Usually, it shouldn't be assumed that students know how to work in teams. Some don't know how. Start by introducing the students to GL from the first day. Some successful GL instructors use the first day to explain to the students that they'll use GL techniques and activities.
♦ Brenda Larson, from the Chandler Gilbert Community College, on the first day of class uses an activity called "syllabus jigsaw". She puts students into teams, gives each team a different page in the syllabus and asks them to look for answers to questions about the class.
♦ Robert Melton is an engineering professor at the University of Pennsylvania. In his class, students start with an interesting task. He gives the teams uncooked spaghetti, tape and 30 minutes to build a structure as long as they can that's capable of sustaining itself. (Enerson et al, 1997). This fun project gives the students the opportunity to watch other team members and know how they think and work.

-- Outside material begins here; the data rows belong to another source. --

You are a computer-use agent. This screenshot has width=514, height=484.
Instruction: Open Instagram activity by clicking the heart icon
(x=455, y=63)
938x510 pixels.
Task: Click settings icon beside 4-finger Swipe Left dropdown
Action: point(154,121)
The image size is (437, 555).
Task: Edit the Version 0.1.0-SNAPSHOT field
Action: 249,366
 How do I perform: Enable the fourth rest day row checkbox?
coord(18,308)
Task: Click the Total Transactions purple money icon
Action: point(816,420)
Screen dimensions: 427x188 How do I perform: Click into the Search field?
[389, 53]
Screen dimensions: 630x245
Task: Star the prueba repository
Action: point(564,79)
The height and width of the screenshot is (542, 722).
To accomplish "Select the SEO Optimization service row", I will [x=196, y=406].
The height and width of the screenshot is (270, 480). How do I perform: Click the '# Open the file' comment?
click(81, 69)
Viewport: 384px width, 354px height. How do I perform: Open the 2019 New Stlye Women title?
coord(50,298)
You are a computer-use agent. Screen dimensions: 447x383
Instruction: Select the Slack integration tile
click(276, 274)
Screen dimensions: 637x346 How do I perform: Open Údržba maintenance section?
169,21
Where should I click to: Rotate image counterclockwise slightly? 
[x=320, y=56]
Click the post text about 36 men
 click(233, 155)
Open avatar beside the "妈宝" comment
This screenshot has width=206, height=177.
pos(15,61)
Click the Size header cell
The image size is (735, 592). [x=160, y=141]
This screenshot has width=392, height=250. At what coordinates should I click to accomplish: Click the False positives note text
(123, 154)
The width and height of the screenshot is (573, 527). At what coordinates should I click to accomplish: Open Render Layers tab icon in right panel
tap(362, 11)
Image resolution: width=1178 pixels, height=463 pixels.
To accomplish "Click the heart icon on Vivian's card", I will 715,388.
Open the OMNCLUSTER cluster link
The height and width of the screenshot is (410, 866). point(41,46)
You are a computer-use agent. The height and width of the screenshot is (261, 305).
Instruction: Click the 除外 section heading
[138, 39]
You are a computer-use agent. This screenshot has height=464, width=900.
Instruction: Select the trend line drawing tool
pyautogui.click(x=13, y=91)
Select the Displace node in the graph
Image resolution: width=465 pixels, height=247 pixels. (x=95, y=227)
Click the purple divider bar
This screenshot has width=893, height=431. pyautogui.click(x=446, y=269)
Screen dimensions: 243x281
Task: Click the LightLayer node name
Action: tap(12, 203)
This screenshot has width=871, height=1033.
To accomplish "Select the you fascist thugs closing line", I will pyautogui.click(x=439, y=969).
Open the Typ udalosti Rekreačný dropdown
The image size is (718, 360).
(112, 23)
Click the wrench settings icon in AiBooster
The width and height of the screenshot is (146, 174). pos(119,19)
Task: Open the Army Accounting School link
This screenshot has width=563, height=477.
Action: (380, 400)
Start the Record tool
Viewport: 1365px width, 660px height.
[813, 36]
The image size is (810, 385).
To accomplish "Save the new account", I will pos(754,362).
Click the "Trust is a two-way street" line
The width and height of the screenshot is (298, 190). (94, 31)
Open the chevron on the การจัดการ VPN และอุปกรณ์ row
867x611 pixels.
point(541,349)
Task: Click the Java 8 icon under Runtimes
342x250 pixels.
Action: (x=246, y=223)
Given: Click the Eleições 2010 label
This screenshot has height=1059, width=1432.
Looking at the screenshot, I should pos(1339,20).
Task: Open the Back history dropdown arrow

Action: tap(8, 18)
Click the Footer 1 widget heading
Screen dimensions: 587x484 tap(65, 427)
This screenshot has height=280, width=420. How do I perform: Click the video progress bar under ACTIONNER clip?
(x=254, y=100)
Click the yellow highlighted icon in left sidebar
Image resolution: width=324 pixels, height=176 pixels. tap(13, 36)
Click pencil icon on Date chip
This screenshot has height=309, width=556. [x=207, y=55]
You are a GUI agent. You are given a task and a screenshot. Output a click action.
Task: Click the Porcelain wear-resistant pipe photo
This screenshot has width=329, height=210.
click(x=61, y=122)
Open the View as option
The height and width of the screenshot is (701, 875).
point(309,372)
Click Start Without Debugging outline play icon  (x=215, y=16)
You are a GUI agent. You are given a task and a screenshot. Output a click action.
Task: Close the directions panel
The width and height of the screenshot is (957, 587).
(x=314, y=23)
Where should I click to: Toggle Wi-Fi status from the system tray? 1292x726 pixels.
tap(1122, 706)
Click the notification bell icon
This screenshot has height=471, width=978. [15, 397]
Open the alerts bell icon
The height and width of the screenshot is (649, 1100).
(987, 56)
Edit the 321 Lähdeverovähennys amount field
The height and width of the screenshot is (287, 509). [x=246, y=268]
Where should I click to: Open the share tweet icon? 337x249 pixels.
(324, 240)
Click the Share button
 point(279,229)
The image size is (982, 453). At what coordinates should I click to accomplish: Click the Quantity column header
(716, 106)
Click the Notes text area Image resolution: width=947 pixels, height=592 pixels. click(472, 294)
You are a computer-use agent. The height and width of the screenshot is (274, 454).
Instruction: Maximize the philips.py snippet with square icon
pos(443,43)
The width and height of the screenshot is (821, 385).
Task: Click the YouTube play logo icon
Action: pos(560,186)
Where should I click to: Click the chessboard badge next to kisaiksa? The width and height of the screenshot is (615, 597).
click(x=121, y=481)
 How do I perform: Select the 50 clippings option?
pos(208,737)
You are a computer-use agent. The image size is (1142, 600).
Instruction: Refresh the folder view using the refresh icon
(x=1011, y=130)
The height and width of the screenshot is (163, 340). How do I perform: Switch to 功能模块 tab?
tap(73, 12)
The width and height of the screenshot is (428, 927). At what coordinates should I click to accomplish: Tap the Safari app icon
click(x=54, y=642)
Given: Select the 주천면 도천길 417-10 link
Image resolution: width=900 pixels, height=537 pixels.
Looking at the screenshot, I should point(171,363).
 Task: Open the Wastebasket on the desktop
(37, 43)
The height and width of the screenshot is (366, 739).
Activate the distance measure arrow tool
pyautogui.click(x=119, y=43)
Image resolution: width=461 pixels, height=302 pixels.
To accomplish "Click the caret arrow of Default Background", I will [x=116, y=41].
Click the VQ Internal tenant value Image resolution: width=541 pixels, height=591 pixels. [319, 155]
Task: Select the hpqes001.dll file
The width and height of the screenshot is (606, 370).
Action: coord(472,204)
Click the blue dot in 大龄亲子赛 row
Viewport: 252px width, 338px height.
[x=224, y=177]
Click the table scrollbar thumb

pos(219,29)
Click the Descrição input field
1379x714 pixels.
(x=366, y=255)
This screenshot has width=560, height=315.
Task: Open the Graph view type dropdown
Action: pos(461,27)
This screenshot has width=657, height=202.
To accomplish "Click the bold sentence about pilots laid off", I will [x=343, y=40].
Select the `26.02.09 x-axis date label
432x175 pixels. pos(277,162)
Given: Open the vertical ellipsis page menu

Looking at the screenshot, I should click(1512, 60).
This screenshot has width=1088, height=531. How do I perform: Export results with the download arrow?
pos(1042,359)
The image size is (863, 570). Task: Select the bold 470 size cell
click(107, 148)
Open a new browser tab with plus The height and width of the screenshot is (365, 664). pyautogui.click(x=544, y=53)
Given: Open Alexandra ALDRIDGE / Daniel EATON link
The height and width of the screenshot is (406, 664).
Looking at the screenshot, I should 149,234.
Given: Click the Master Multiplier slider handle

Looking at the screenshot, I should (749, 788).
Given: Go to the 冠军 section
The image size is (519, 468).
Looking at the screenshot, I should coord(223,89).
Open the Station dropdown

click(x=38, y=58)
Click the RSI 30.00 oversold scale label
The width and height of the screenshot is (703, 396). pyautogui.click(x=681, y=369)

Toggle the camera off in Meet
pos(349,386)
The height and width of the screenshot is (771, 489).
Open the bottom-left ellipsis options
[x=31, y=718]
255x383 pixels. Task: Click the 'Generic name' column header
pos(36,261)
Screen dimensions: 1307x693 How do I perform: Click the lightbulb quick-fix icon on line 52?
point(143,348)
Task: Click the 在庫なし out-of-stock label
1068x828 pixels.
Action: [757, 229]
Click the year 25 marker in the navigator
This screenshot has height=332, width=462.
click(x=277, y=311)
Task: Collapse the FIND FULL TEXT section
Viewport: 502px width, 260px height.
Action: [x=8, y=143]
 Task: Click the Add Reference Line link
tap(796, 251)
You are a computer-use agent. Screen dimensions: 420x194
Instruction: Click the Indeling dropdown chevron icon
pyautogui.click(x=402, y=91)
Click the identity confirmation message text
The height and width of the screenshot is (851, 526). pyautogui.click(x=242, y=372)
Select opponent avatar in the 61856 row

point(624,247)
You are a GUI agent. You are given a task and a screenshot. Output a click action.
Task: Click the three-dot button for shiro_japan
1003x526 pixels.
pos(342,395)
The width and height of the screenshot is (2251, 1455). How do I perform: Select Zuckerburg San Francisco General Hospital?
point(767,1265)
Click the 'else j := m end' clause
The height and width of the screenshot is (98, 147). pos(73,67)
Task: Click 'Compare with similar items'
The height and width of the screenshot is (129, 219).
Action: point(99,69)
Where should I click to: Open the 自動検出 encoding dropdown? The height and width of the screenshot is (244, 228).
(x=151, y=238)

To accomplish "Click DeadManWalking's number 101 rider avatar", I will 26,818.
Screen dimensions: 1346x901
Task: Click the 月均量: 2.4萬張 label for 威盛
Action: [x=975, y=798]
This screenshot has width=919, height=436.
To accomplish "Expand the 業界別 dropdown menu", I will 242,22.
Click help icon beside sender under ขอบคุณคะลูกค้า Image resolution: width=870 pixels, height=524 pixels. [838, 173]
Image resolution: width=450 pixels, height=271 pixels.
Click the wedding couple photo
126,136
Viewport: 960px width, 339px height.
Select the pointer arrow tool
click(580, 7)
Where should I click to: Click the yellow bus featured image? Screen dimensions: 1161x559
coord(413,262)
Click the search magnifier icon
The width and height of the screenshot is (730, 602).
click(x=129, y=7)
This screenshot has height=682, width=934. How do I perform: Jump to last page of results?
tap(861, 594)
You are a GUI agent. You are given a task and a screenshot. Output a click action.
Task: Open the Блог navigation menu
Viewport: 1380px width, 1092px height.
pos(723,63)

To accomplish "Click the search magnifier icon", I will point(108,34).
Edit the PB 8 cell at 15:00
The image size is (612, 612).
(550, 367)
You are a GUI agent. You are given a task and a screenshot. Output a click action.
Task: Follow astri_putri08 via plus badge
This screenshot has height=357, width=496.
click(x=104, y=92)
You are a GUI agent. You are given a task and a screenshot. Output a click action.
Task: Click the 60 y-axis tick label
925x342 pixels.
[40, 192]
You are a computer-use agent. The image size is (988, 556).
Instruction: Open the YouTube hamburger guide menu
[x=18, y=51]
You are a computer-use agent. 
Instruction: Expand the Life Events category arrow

♦ Ted Panitz is an algebra instructor at Cape Cod Community College, and he prepares his students for GL before the first day of class. A few days before classes begin, he sends the students a letter, welcoming them and giving them some motivational words. In the letter, he asks them to buy the textbook before going to class, and he asks them to start working on chapter one, so they are prepared to learn on the first day, which also prepares them to work together. He also asks them to write a math autobiography and to bring it with them on the first day of class. His intention is for students to start thinking about math so they can feel more comfortable when he asks them to discuss their thoughts with others.